**Problem to solve**
Beginning with the line containing "Select the #name property entry" and going on through the line containing "Given: Open Administrators in the sidebar", the lines below are to be returned exactly, pictures excluded and nothing added.

(Dataset entries)

---

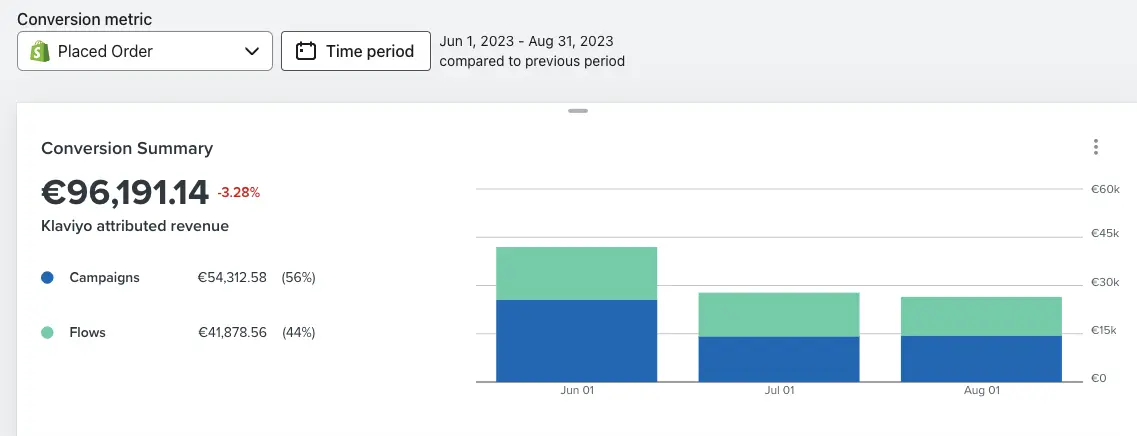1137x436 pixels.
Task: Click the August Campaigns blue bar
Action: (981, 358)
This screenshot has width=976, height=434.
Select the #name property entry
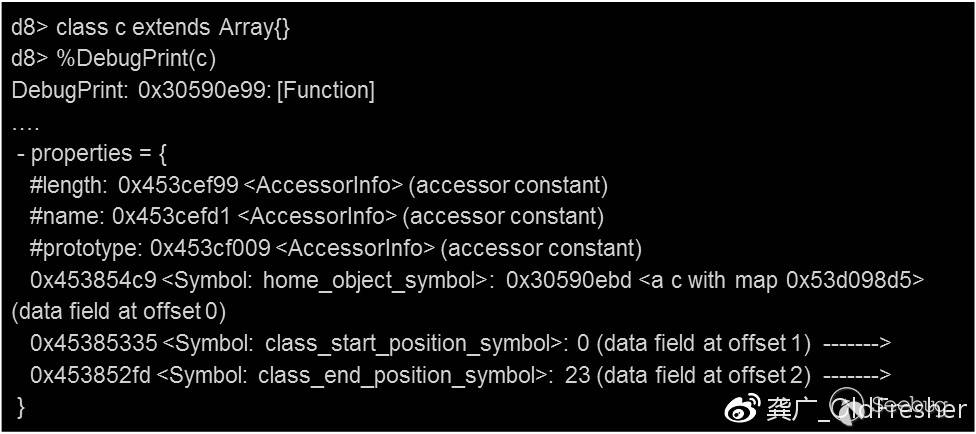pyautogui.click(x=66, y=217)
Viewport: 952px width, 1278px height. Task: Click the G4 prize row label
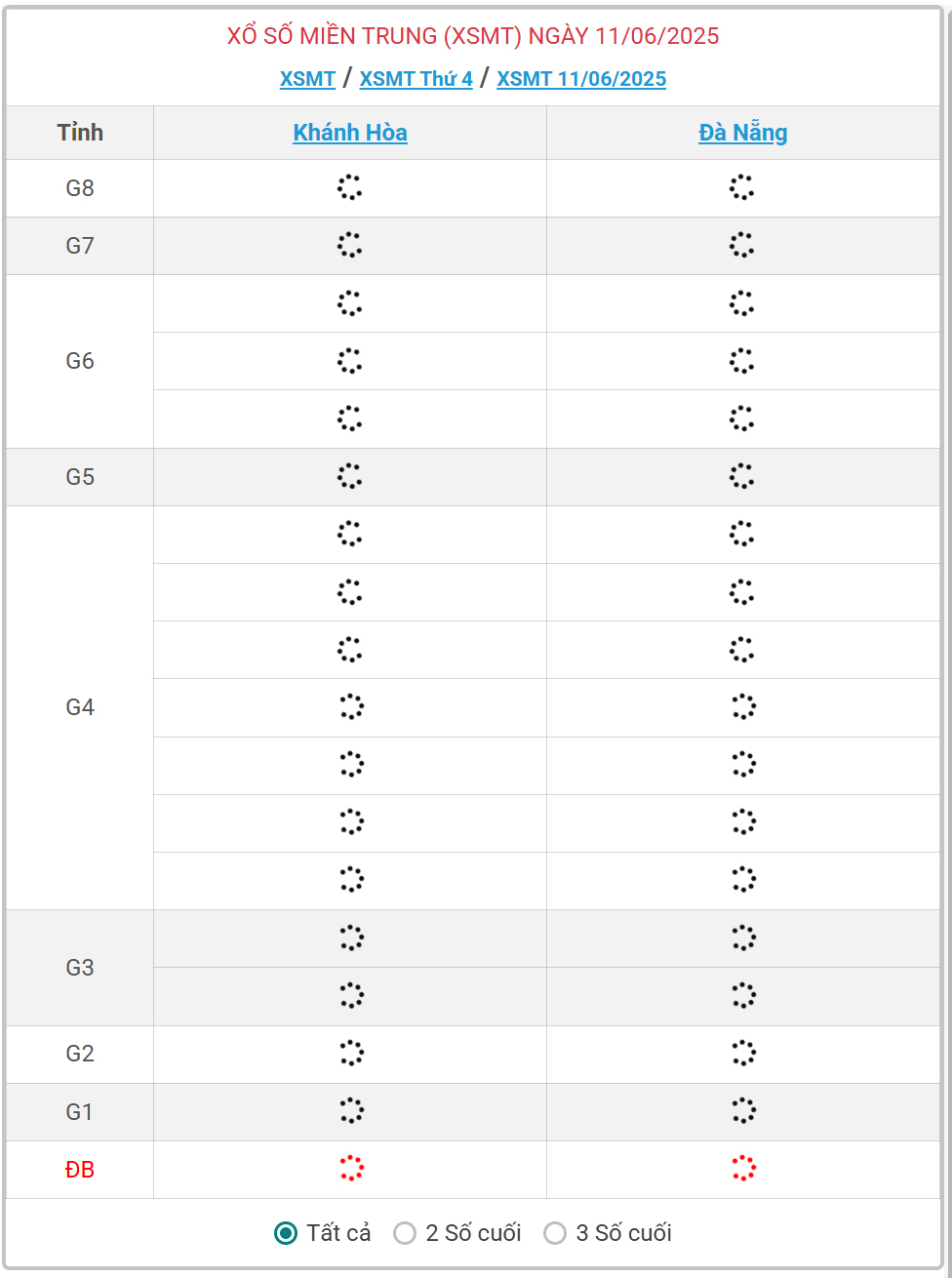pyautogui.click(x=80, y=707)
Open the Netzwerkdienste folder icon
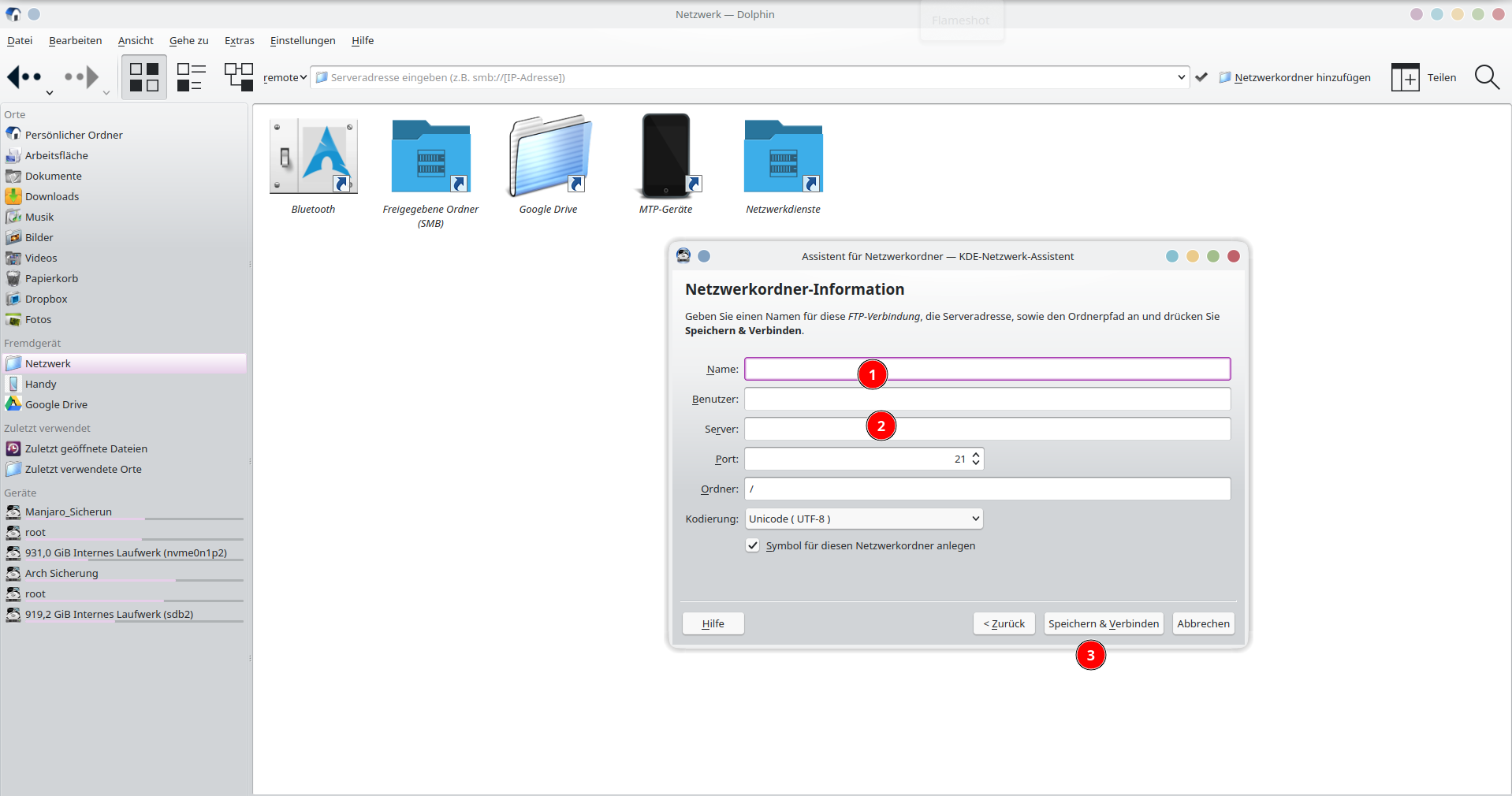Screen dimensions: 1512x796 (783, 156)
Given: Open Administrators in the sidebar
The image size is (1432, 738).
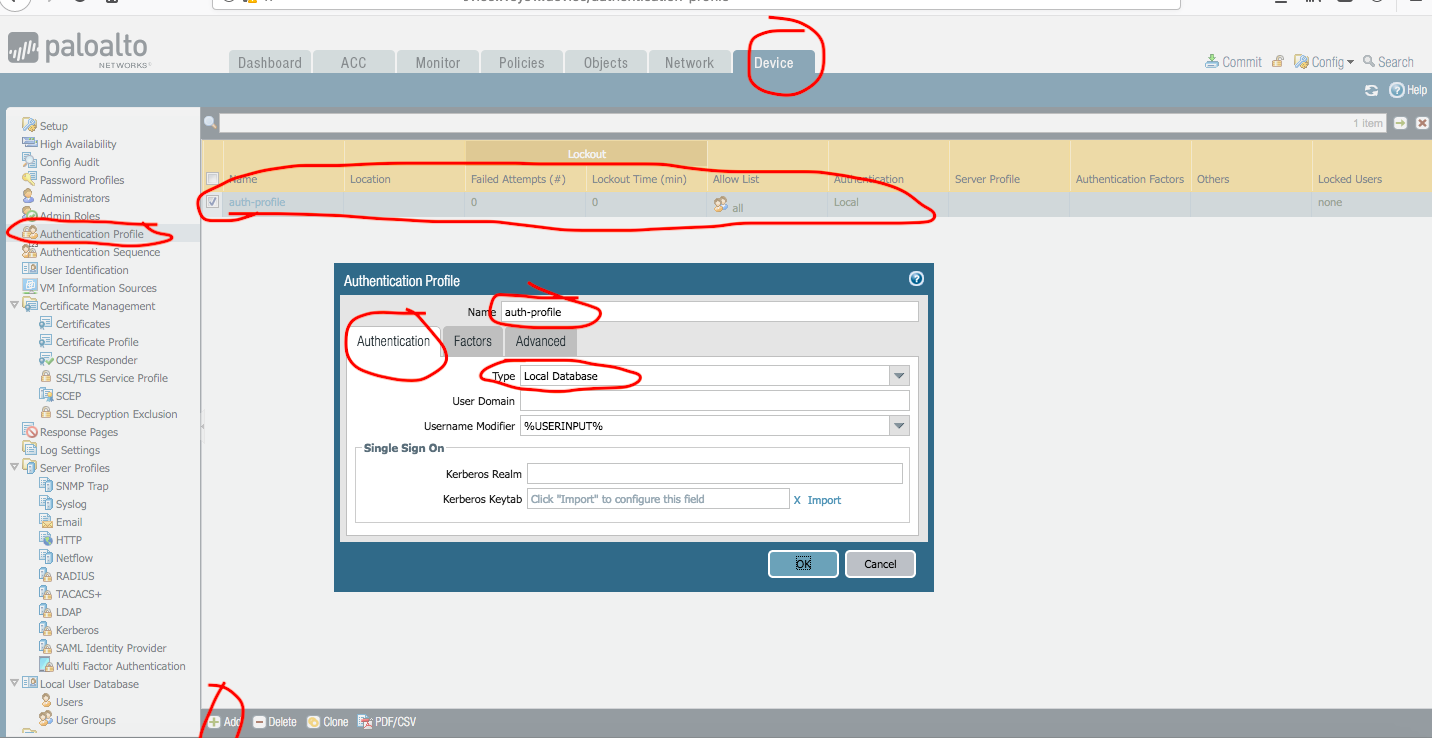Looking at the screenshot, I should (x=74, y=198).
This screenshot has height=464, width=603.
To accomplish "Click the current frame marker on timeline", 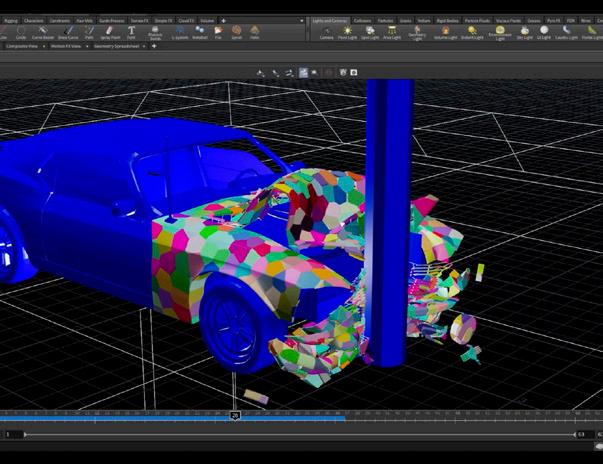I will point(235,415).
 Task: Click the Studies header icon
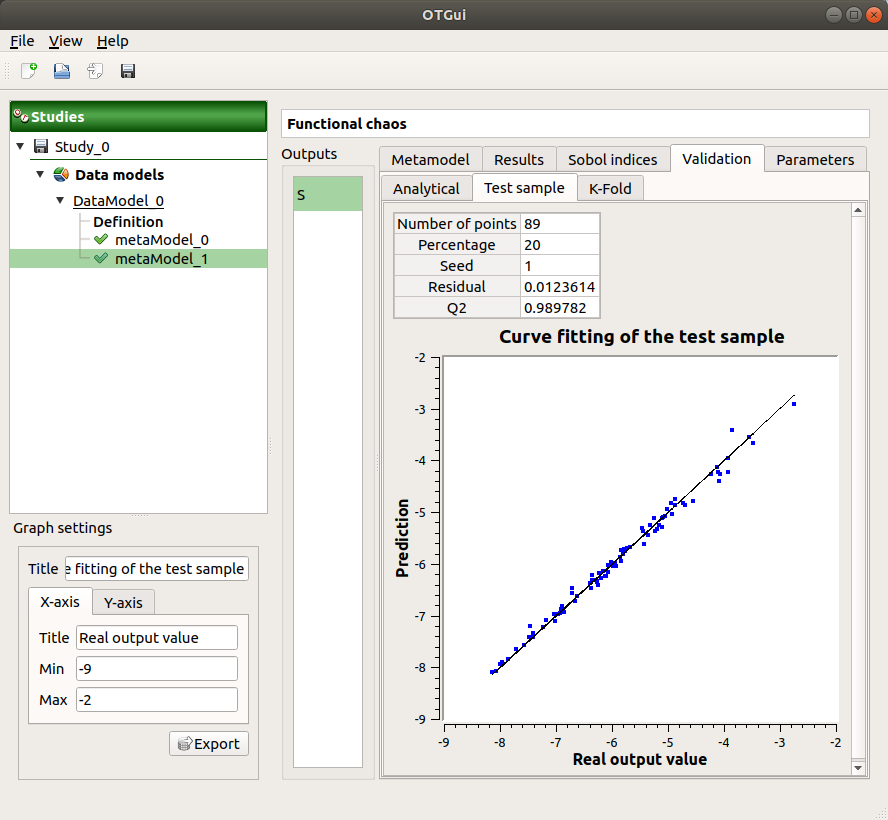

---

**Worked solution**
Select the #name property entry
pyautogui.click(x=66, y=217)
Viewport: 952px width, 1278px height. Task: Click the G4 prize row label
pyautogui.click(x=80, y=707)
Open the Netzwerkdienste folder icon
Screen dimensions: 1512x796 (783, 156)
Given: Open Administrators in the sidebar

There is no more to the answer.